July 7 - Flatness: Cross Lake, New York

Today, as on all days, "just one thing went wrong". Each day, some seemingly major disater happens to our adventure. We've brought too much stuff, and are trying to coordinate six different lives and needs, so we're at high risk for breakdown in the fragile support structures we've come to rely on. Today's episode involved a misplaced bike and a confusing start in route finding.

Most of the time, we start out in the AM with Cheryl and I on the tandem, and Will dragging behind us. Then we usually finish the day with Will and I on our singles, drafting each other. I have to remind him to slow up on the hills for me, but I can pull him down the slopes.

So when we come in to the evening's camp site, I'm usually not too observant about the direction from which we arrived. This morning, I turned left instead of right out of camp, which led us into a beautiful 8 mile ride through the flats east of Oneida Lake. This put us 45 minutes behind our planned arrival at the first designated stop, where Cody and the girls would meet us for a tandem stoker switch. The delay gave them enough time to realise that Annie's bike was not on rear rack. Disaster? It is if you're 7 years old, and the bike is your freedom to roam around RV parks and meet new kids and act cool on a bike trip.

We stowed the bikes, bundled into the van, and headed back 25 miles. Along the way we saw an obvious long-distance biker (sans helmet) weaving all over the shoulder under his burden of front and rear panniers, and top rack in the rear, as well as what appeared to be two tires wrapped in duct tape under his sleeping back. He was followed a mile back by another distance rider, this one out for the day with an orange plastic bag under his saddle carrying tools and lunch. (Earlier, we had encountered four cyclists at the convenience store where Cheryl had gone in to use the conveniences. They had a panoply of bikes: mountain, hybrid, old drop-bar ten-speed, and one women amply covering the sping saddle of a beach cruiser. They were taking groceries back to their camp at Verona Beach State Park. The woman on the cruiser complained of her saddle being "wobbly". She demonstrated by twisting the seat post freely in the seat tube. I offered to tighten it for her, but she refused, saying she wasn't going far - four miles.)

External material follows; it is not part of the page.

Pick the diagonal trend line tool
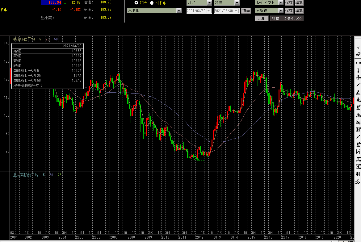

We found Ann's bike right where she left it the night before at the children's play area. No matter what else we might say about RV parks, we've found the people who frequent them to be honest and helpful. Don't know if I'd want to spend my summer vacation in one, though.

Driving back, we past the two bikists again, orange bag getting closer to weaver. We stopped at a park-n-ride to resume our odyssey. While we were unloading bikes (and not looking), the two cyclists passed us, allowing us to approach them from the rear several miles later.

"Oh boy, a harmonic convergence", I said to Will and Cheryl. It looked like the two of them would be at the same spot when we passed them

"I'm going to slow down to talk with them" I said as we neared.

Orange bag was first. He appeared to have a beeper or a cell phone hanging from his belt. "We're coming by on your left", I said, as I slowed and looked over. "Hi!" I shouted.

He looked back, smiled quizzically, and returned to his pedaling. Phones were jammed into his ears. The "cellphone" was a Walkman.

"Guess he doesn't want to talk to anyone", Cheryl observed, laughing.

We quickly but carefully overtook the weaver. He had no helmet, so I could see he had no earphones. He had short black hair, and an oriental appearence.

"Where are you heading?" I asked, as we pulled alongside.

"Uh...uh...On-Ta-E-O", he struggled with a great smile and nod. We asked another question or two, but it was obvious he spoke no English. We figured he was heading into Canada (Ontario). So much for sharing the lore of the road with cross country bikers.

We were looking for anything to spice up the ride - 16-20 mph on totally flat terrain beside the Lake and the Canal (with only the wind to determine our speed). The good part was, we pulled into camp by 2 PM, plenty of time for laundry, swimming at the lake, uploading, phone calls, leftovers, and some evening entertainment.

We're all getting along fine together, learning how to work on our joint needs. We've got teams for cooking and clean-up. For the first week, we rotated duties; this week, Will and Cody and Shaine are the Cooks, while Cheryl and I with Ann set up and clean up. Cody is mostly driving; Cheryl worries about groceries and laundry, and I worry about the route finding and daily instructions about how to get where we're going. It's amazing the number of ways Cody can miscontrue my explanations to him, even when they're written down in two places and outlined on several maps. Annie and Shaine are the designated fun seekers, usually peddling on the tandem with me in the middle of the day while Cheryl goes on her single. In the evenings, they find the swimming hole or playground.

Miles: Will, 54; Al&Cheryl (on Tandem), 54.